World wakes up to another virus

Be careful of clicking on suspicious e-mails

A deluge of Windows viruses is causing huge problems for computer users around the world.

As consumers and companies were clearing up after the MSBlast and the Welchi worms has come a fast-spreading variant of the Sobig virus.

Sobig F and Welchi are putting a huge amount of strain on network traffic and are slowing corporate systems, security experts said.

Anti-virus firm MessageLabs said it had stopped nearly 307,000 copies of the virus since Tuesday and the BBC has received thousands of infected e-mails.

Confidence trick

The first version of Sobig appeared in June of this year but the newest F variant seems to be the most successful so far.

The e-mail traffic generated by Sobig F is threatening to swamp some corporate networks that are already struggling to cope with the Welchi worm that scans for fresh hosts many times faster than last weeks MSBlast virus.

Like the earlier versions of Sobig, the virus spreads by e-mail and by exploiting unsecured network links between Windows PCs.

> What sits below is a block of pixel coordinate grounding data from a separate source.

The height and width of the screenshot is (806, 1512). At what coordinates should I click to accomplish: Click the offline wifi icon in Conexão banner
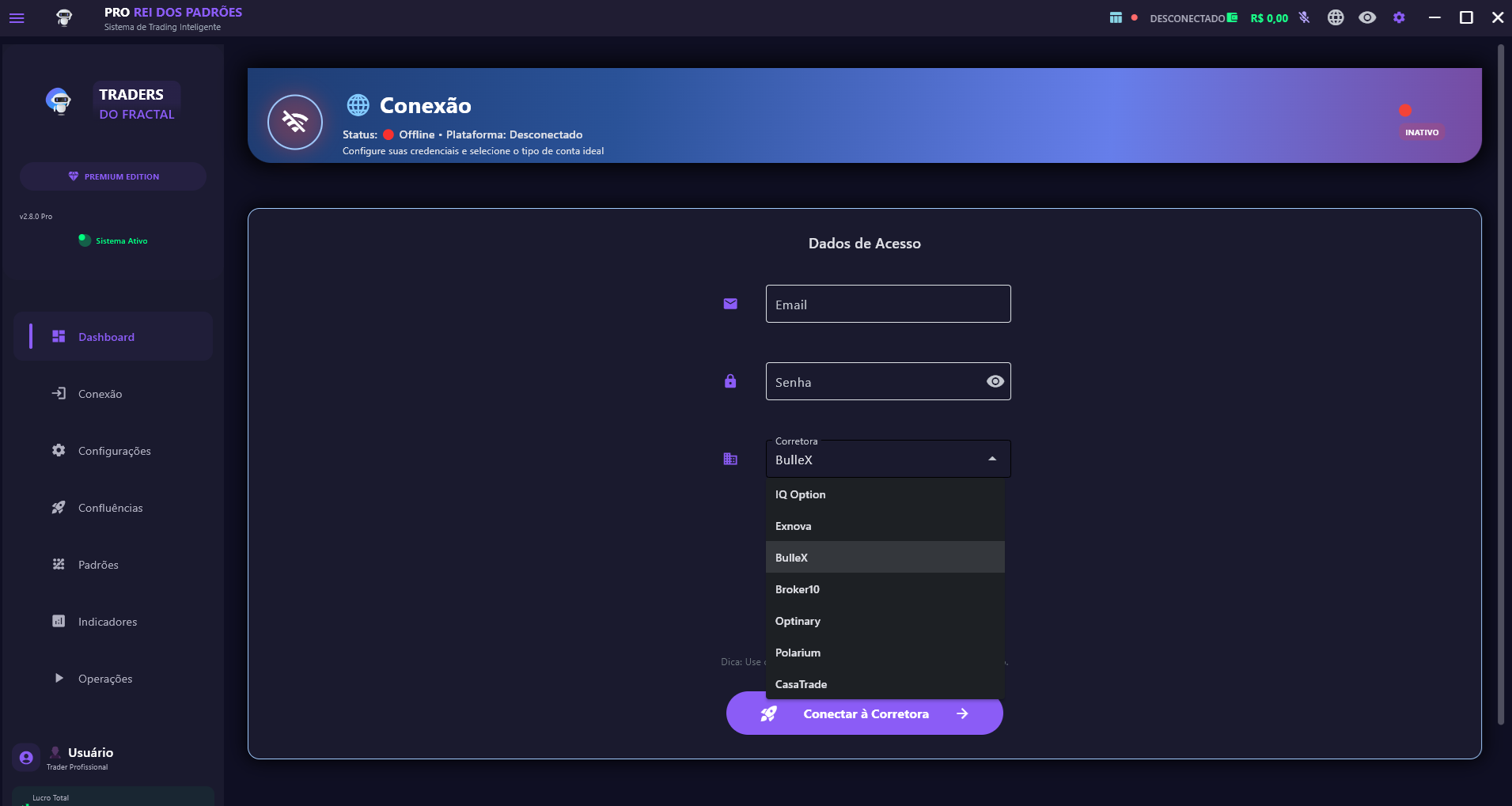tap(295, 122)
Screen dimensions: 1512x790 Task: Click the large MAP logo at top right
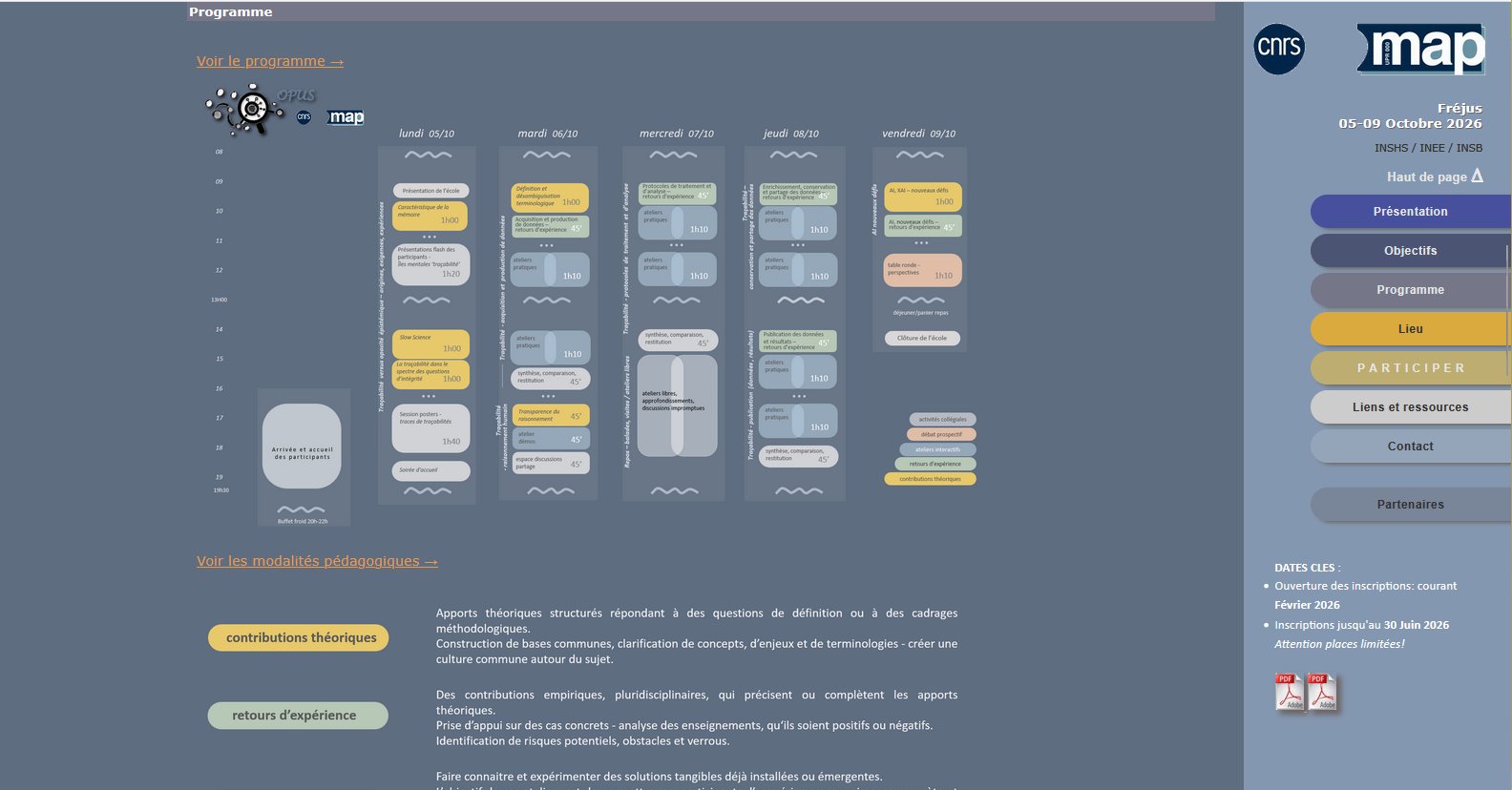[1420, 49]
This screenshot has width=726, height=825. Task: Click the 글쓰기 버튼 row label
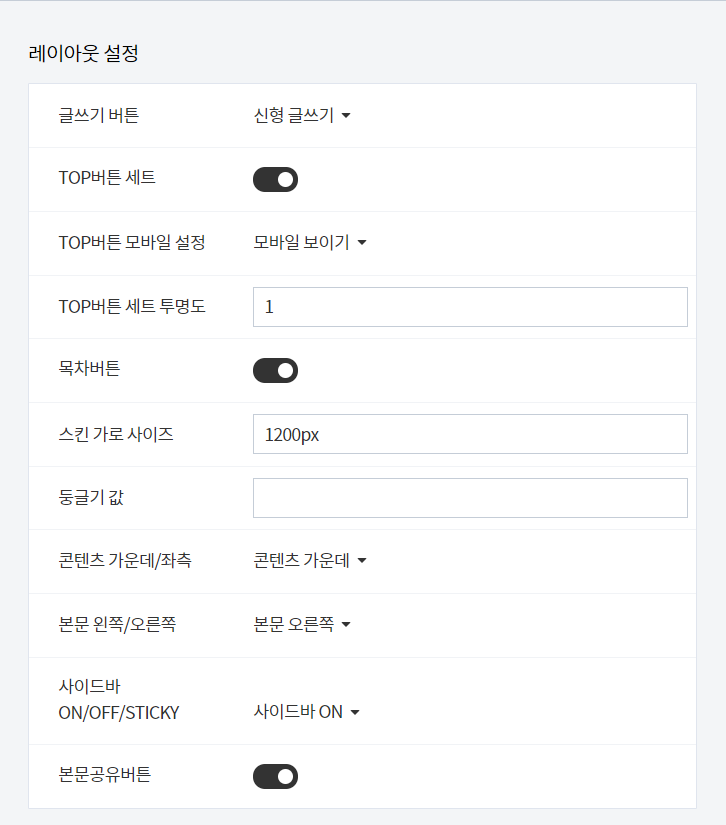tap(98, 115)
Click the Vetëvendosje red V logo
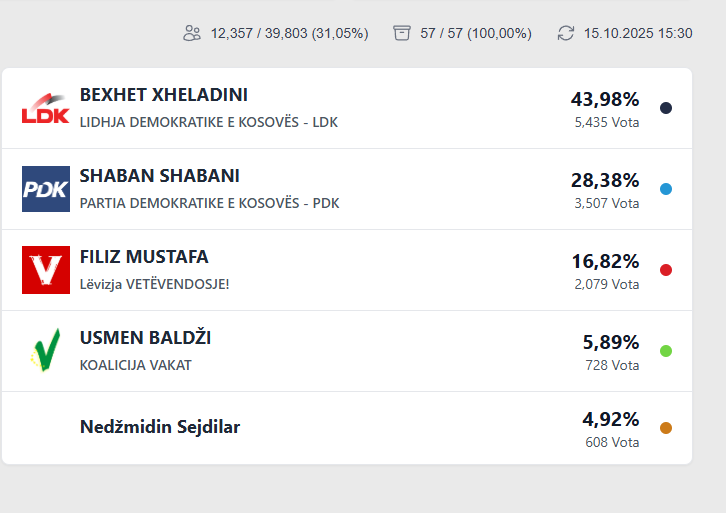This screenshot has width=726, height=513. coord(46,270)
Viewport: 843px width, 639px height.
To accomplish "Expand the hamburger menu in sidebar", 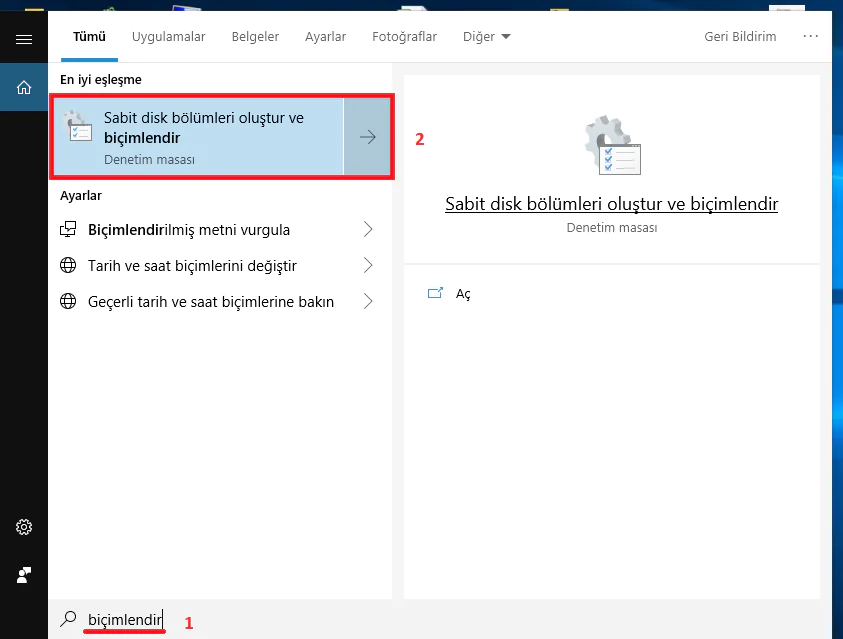I will [24, 39].
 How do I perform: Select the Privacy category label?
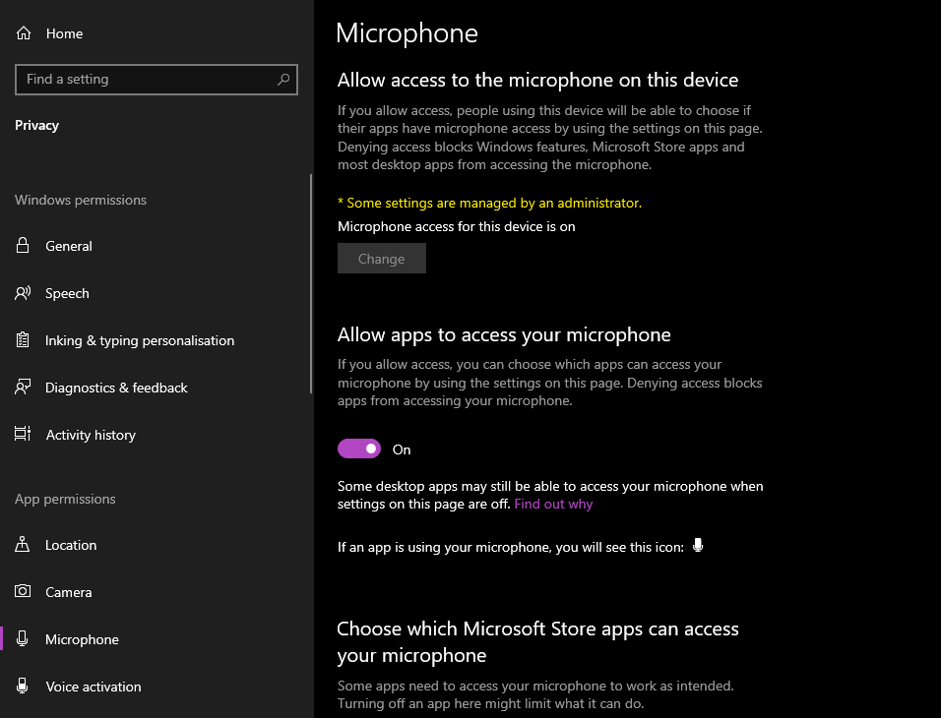click(37, 125)
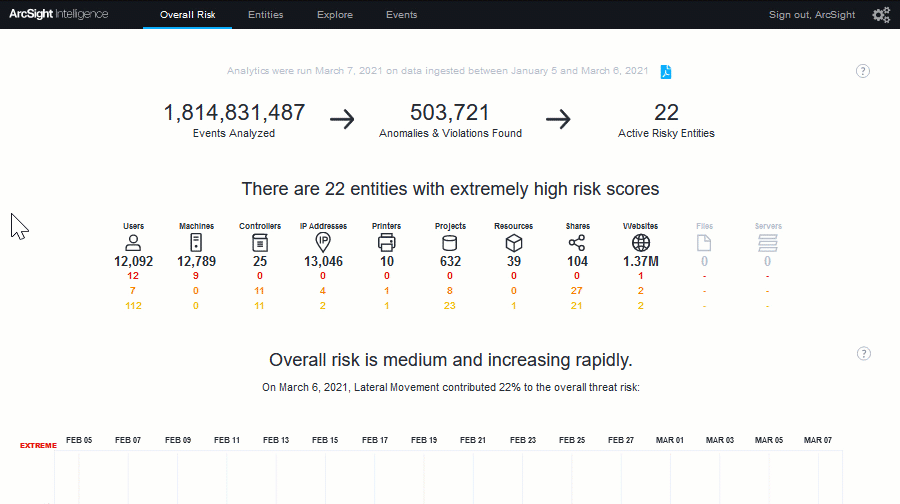Viewport: 900px width, 504px height.
Task: Switch to the Entities tab
Action: (265, 15)
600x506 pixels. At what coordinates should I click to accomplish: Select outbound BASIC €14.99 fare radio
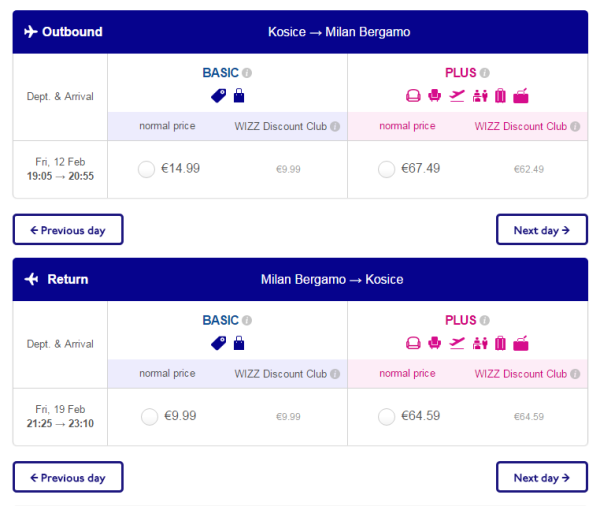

All computer users should exercise caution when deciding what is safe to run on their computers Graham Cluley, Sophos

When it spreads via e-mail, the virus fakes an e-mail address to hide its origins and regularly changes its form and the subject lines of messages it creates to make it harder to spot.

When it infects machines, it harvests e-mail addresses from Outlook address books and net page memory stores.

The suffix of the attachment bearing the virus also changes regularly but most often the malicious program masquerades as a screensaver (.scr) or a Windows program information file (.pif).

The filename of the attached file that actually contains the virus code also changes regularly to make it harder to spot.

"The author of the Sobig worms has pulled this particular confidence trick several times before," said Graham Cluley, senior technology consultant at anti-virus firm Sophos.

"Releasing Sobig variants on different days of the week, and using slightly different subject lines and filenames, suggests that the worm's author may be trying to find the 'perfect' conditions under which his viruses can spread most quickly," he said.

Fast spreading

Sobig F has now been seen in 134 countries and currently seems to be most prevalent in the US. MessageLabs said Sobig F was "spreading vigorously".

ATTACHMENT NAMES INCLUDE your_document.pif details.pif your_details.pif thank_you.pif movie0045.pif document_Fall.pif application.pif document_9446.pif

Anti-virus firms urged users to update security software to block the latest variant.

E-mail users are being warned to be wary of messages bearing subject lines such as: Re: details, Re: approved, Re: Thank You, Re: That movie, Re; Wicked Screensaver or Your Details.

"All computer users should exercise caution when deciding what is safe to run on their computers," said Mr Cluley.

The Sobig F virus has a built-in timer that will stop it working on 10 September 2003.